## Set problem
Rewrite the items from the line with "You are a computer-use agent. 416x305 pixels." up to and including the line with "[x=41, y=213]" as a JSON list of strings, one string per line, leaving out any blank lines.

## Entries for locating words and elements
◆ ◆ ◆ ◆ ◆ ◆ ◆
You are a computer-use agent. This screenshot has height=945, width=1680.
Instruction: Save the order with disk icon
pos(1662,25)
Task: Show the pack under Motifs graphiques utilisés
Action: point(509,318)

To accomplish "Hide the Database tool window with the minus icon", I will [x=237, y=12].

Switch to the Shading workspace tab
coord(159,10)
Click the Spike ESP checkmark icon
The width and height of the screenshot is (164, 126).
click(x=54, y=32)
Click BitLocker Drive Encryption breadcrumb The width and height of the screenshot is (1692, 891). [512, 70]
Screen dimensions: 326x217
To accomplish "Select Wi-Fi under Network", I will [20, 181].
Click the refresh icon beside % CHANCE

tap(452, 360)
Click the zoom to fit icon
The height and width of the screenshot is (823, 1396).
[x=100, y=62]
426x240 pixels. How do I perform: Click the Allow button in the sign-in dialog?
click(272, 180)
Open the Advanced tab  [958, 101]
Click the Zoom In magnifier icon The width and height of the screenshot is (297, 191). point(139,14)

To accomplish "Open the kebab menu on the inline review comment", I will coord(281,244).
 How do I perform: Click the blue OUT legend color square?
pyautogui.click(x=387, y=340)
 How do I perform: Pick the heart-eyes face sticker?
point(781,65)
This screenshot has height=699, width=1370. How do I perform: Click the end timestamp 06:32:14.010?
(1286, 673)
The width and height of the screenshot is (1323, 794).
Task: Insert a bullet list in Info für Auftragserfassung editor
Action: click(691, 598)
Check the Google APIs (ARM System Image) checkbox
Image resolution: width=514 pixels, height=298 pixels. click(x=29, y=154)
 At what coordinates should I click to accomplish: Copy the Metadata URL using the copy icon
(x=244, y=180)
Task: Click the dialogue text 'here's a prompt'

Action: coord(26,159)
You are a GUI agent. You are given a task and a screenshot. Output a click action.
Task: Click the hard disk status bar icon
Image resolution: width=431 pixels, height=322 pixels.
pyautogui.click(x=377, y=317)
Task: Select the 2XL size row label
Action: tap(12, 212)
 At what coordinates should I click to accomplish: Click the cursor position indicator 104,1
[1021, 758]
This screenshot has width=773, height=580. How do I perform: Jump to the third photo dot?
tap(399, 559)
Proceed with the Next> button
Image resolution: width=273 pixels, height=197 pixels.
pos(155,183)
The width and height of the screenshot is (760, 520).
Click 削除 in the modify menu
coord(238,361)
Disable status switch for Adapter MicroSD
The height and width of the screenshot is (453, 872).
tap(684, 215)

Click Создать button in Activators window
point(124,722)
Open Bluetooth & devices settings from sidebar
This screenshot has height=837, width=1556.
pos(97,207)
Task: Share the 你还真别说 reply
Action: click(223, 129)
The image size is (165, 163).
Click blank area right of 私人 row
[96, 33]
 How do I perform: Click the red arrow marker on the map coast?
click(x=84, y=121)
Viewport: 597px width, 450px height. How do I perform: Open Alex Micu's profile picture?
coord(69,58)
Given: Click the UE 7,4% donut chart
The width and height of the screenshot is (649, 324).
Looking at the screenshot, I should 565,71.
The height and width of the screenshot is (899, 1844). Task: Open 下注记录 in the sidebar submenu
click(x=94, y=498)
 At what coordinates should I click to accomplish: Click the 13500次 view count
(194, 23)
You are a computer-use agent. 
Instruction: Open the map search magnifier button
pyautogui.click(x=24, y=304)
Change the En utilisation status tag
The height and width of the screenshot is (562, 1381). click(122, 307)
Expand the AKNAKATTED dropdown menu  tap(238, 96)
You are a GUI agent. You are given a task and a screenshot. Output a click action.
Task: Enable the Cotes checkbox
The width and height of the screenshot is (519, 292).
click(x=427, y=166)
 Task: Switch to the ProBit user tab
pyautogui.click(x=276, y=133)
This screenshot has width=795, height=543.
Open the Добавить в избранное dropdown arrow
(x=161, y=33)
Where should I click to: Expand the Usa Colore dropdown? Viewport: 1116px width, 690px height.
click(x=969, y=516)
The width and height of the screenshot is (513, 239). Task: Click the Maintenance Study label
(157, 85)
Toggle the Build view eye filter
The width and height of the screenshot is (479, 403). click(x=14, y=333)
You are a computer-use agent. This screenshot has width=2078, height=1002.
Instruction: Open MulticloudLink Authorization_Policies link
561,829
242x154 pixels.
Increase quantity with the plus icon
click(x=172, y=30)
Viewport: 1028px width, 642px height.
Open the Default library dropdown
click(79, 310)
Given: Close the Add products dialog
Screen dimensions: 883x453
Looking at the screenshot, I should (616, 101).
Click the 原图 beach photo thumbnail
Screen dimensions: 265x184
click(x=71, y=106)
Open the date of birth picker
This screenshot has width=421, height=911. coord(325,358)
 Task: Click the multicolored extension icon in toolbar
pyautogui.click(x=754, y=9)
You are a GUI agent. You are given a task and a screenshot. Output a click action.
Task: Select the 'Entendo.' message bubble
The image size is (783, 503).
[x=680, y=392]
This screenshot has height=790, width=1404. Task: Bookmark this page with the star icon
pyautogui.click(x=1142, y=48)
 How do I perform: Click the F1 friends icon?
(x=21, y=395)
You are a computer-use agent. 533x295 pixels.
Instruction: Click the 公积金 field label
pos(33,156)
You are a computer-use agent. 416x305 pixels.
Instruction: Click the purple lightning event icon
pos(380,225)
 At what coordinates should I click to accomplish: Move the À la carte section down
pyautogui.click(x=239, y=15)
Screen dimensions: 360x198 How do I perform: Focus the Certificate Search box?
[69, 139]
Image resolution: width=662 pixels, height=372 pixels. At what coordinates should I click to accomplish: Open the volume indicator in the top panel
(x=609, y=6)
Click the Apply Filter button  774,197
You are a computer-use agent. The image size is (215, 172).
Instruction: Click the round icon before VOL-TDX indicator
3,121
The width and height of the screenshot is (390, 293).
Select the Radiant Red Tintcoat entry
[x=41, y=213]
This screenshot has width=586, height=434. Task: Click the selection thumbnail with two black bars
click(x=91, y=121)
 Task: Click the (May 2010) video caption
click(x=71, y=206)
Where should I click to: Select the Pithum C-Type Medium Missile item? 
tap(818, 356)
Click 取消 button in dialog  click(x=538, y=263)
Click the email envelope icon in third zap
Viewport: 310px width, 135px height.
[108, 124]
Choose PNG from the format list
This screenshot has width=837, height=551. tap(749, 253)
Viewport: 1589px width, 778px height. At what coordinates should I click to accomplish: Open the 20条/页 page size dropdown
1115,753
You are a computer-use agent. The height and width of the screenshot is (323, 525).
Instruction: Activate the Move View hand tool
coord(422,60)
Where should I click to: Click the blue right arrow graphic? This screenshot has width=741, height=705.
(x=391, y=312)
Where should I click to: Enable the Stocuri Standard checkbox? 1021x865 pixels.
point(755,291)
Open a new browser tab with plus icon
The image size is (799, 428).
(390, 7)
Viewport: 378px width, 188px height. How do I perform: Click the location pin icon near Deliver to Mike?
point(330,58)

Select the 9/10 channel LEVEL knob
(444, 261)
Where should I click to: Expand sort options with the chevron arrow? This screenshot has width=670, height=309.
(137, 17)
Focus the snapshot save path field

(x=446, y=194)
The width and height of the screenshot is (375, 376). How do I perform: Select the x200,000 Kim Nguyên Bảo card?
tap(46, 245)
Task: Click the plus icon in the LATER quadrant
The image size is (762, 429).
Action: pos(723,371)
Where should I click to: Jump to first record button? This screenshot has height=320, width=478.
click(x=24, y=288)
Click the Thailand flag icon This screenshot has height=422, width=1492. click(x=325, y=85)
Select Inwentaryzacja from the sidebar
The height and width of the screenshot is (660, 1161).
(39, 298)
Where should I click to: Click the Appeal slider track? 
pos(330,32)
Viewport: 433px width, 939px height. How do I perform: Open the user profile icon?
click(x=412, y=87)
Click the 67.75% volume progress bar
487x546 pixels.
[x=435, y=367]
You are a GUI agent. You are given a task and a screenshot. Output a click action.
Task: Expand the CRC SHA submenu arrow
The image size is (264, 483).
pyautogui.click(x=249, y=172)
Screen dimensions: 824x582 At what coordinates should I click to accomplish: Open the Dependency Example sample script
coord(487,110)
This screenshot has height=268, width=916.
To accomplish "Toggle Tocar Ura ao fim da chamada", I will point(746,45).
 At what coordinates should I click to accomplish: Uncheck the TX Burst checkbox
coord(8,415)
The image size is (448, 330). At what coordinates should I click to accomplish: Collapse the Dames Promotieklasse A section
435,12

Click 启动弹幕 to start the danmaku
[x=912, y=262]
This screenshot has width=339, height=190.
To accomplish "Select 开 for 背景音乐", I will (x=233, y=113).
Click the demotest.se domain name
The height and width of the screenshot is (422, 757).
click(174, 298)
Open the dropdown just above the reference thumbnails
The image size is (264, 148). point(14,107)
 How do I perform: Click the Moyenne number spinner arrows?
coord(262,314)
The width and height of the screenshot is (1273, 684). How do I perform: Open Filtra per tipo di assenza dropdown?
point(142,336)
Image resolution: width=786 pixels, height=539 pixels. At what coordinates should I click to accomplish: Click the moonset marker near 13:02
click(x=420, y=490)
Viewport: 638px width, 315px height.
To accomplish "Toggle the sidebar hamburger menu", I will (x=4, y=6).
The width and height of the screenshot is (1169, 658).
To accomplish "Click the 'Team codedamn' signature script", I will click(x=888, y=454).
◆ ◆ ◆ ◆ ◆ ◆ ◆
## Response
[
  "You are a computer-use agent. 416x305 pixels.",
  "Instruction: Click the purple lightning event icon",
  "pos(380,225)",
  " At what coordinates should I click to accomplish: Move the À la carte section down",
  "pyautogui.click(x=239, y=15)",
  "Screen dimensions: 360x198 How do I perform: Focus the Certificate Search box?",
  "[69, 139]",
  "Image resolution: width=662 pixels, height=372 pixels. At what coordinates should I click to accomplish: Open the volume indicator in the top panel",
  "(x=609, y=6)",
  "Click the Apply Filter button  774,197",
  "You are a computer-use agent. The image size is (215, 172).",
  "Instruction: Click the round icon before VOL-TDX indicator",
  "3,121",
  "The width and height of the screenshot is (390, 293).",
  "Select the Radiant Red Tintcoat entry",
  "[x=41, y=213]"
]